Split to Rows

The SPLIT-TO-ROWS directive splits a column based on a separator into multiple records, making a copy of the record for each column value generated by splitting.

Syntax

split-to-rows <column> <separator>

The <column> is split based on the <separator>, which can be defined as a regular expression (regex).

Usage Notes

The SPLIT-TO-ROW directive takes a column, applies the regular expression separator, and then creates multiple rows from the split.

Regular expressions allows the use of complex search patterns when splitting the data in the column. It supports standard Java regular expression constructs.

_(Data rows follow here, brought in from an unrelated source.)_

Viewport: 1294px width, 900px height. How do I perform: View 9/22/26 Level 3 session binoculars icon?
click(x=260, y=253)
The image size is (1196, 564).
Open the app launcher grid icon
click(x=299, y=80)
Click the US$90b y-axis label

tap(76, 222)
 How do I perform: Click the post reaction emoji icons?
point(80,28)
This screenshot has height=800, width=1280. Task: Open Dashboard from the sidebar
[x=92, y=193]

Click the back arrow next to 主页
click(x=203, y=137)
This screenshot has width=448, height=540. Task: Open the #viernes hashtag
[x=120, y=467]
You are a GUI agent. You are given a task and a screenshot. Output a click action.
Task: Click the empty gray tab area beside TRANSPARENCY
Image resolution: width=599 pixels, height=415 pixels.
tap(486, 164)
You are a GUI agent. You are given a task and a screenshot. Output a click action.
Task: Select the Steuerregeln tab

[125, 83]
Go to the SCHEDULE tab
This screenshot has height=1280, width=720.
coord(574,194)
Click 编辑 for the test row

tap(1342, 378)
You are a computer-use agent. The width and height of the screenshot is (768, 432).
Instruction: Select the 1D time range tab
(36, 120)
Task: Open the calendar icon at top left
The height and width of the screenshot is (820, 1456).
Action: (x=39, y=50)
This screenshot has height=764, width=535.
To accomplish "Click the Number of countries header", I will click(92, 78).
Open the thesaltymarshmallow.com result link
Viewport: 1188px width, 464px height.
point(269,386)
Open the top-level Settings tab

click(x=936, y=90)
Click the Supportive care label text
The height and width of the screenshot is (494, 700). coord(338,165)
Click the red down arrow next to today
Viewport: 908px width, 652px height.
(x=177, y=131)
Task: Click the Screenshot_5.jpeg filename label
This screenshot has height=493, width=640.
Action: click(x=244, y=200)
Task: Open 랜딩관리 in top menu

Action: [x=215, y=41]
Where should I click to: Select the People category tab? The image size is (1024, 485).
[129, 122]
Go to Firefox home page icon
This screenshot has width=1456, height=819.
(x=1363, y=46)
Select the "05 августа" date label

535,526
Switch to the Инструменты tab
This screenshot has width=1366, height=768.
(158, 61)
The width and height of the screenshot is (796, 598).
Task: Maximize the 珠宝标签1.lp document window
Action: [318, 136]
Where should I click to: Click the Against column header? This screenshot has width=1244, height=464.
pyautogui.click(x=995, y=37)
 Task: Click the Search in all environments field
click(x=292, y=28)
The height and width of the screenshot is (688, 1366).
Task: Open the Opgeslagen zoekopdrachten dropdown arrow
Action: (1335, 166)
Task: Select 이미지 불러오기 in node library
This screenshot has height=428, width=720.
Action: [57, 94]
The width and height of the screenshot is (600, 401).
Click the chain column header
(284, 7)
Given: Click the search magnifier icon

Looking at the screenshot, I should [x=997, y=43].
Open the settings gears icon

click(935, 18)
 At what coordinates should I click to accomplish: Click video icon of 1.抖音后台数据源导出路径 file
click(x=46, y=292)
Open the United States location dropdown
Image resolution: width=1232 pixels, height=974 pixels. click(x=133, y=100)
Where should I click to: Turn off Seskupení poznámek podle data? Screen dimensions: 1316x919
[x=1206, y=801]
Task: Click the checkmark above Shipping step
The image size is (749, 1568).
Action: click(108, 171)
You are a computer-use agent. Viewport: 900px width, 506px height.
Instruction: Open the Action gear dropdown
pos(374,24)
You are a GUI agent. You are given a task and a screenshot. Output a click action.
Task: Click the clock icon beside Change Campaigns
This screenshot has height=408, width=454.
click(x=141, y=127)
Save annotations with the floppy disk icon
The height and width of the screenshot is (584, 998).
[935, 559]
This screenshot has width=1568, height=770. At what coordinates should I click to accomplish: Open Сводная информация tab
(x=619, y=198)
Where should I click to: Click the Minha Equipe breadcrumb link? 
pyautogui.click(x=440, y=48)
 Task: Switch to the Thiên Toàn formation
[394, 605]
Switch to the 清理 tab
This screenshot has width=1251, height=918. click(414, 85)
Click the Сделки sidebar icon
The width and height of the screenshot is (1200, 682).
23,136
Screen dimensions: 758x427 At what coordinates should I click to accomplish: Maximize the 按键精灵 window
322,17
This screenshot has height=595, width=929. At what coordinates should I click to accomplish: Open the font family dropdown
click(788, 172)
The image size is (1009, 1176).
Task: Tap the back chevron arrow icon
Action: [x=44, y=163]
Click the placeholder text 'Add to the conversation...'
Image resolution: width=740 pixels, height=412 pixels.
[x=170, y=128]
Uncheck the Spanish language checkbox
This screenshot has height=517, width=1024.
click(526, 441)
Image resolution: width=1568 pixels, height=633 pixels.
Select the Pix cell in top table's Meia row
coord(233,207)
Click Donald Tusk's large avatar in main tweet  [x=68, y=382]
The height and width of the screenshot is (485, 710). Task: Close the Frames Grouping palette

If the <separator> regular expression pattern does not match any part of the input string, then no additional rows are generated.

Where there is a match, and the match splits the input string into n strings, then n rows created by copying other columns will be generated.

Note: This directive can only operate on columns of type string.

Examples

If we have a <separator> pattern of \n (a linefeed) over the string:

This will be split 1\nThis will be split 2

This will generate two output records with the column having these values:

[
  {  "column": "This will be split 1" },
  {  "column": "This will be split 2" }
]

Using this record as an example:

{
  "id": 1,
  "codes": "USD|AUD|AMD|XCD",
}

Applying this directive:

split-to-rows codes \|

Note: A backslash is required to escape the pipe character (|) as it is an optional separator in a regex pattern.

This would result in four records being generated, with each split value being assigned to the column codes:

[
  { "id": 1, "codes": "USD" },
  { "id": 1, "codes": "AUD" },
  { "id": 1, "codes": "AMD" },
  { "id": 1, "codes": "XCD" }
]